Hostels tend to be noisy and often a bit grimy. In a few there are rooms for mixed couples or families but on the whole the sexes are segregated. Most of the time you’ll be better off staying at a budget hotel instead.
Brace yourself for heavy sales pressure for guided tours, especially in Cairo.
At the low end, there’s little consistency in standards. You can spend as little as LE50 a night for a clean single room with hot water, or LE150 or more for a dirty room without a shower. Generally, rates include a basic breakfast, usually a couple of pieces of bread, a wedge of processed cheese, a serving of jam, and tea or coffee.

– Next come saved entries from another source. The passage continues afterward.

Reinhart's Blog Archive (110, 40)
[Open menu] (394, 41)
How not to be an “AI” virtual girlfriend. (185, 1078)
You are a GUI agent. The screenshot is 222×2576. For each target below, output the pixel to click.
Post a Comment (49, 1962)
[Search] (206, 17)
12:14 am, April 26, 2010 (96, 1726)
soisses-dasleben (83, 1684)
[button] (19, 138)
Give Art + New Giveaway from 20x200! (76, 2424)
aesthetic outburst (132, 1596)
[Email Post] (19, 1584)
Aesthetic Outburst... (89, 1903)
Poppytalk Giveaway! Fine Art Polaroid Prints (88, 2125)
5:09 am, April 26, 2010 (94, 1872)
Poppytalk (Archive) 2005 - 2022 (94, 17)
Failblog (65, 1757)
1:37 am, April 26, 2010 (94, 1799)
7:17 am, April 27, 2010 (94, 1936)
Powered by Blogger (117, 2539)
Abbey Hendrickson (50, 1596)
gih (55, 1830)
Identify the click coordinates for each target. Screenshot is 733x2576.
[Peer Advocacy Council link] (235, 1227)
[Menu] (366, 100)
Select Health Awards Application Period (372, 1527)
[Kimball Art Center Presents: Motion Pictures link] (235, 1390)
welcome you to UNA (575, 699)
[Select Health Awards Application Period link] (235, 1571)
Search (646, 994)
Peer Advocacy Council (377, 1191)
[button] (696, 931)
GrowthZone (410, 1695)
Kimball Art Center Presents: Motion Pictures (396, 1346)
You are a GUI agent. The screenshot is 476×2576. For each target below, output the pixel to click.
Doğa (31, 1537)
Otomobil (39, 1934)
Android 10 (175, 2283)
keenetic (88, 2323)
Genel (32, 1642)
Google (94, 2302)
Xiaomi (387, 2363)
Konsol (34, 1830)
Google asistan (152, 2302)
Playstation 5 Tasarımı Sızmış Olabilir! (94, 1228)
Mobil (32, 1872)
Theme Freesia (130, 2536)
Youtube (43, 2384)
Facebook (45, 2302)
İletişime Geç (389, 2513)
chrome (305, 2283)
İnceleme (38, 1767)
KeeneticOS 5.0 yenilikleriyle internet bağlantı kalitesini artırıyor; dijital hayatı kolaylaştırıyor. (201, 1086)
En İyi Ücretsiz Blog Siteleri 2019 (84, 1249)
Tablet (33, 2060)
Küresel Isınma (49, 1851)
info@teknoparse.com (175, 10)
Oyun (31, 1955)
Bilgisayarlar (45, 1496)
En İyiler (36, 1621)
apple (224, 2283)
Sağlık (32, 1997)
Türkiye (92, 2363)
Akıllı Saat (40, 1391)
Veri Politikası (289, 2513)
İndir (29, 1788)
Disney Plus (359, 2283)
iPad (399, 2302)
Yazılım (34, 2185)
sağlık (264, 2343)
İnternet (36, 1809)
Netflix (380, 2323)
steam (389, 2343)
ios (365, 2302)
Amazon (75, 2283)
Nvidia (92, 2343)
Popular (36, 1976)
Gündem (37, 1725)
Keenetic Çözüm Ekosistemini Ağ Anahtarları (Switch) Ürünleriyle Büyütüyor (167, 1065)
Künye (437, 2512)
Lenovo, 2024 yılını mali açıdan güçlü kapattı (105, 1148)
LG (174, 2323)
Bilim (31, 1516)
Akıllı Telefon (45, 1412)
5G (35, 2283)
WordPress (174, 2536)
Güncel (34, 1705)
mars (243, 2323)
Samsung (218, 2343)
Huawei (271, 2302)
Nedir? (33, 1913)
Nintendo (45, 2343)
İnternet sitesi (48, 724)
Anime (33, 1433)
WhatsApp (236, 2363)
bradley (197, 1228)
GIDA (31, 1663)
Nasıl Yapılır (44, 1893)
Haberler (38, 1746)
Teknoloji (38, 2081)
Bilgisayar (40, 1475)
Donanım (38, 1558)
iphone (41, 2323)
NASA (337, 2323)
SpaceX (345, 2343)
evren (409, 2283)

Competition among budget hotels in cities such as Cairo and Luxor is fierce, which keeps standards reasonably high and developing all the time. At this point, most rooms have private bathrooms, but some older hotels still have shared bathrooms only. Air-con is also an option, sometimes for an extra LE20 to LE50. Places catering to backpackers often have welcoming lounges with satellite TV, internet access and backgammon boards.
Some hotels will tell you they have hot water when they don’t. Turn the tap on and check, or look for an electric water heater when checking the bathroom. If there’s no plug in your bathroom sink, try using the lid of a mineral-water bottle – it often fits well enough.
Some budget establishments economise on sheets and will change linens only on request. Toilet paper is usually supplied, but you’ll often need to bring your own soap and shampoo.
Midrange options are surprisingly limited, particularly in Cairo and Alexandria, where investment is channelled into top-end accommodation. Moreover, many hotels in this category coast on package-tour bookings. As a result, you could wind up paying more for TV and air-con, in grungy surrounds.
Even if you typically travel in this price bracket, consider budget operations as well – some will be dramatically nicer for half the price. Alternatively, look for online deals on top-end hotels.
Most international luxury and business chains are represented, and amenities are (for the most part) up to international standards.
Independent luxury hotels can be hit-and-miss, especially at the entry level of this price bracket, so you may want to inspect your room in person before committing any money. Most luxury lodging can be booked at a discount in advance, particularly in low season and these days while few tourists visit Egypt.
Beware taxes: quoted rates often don’t include them, and they can be as high as 24%.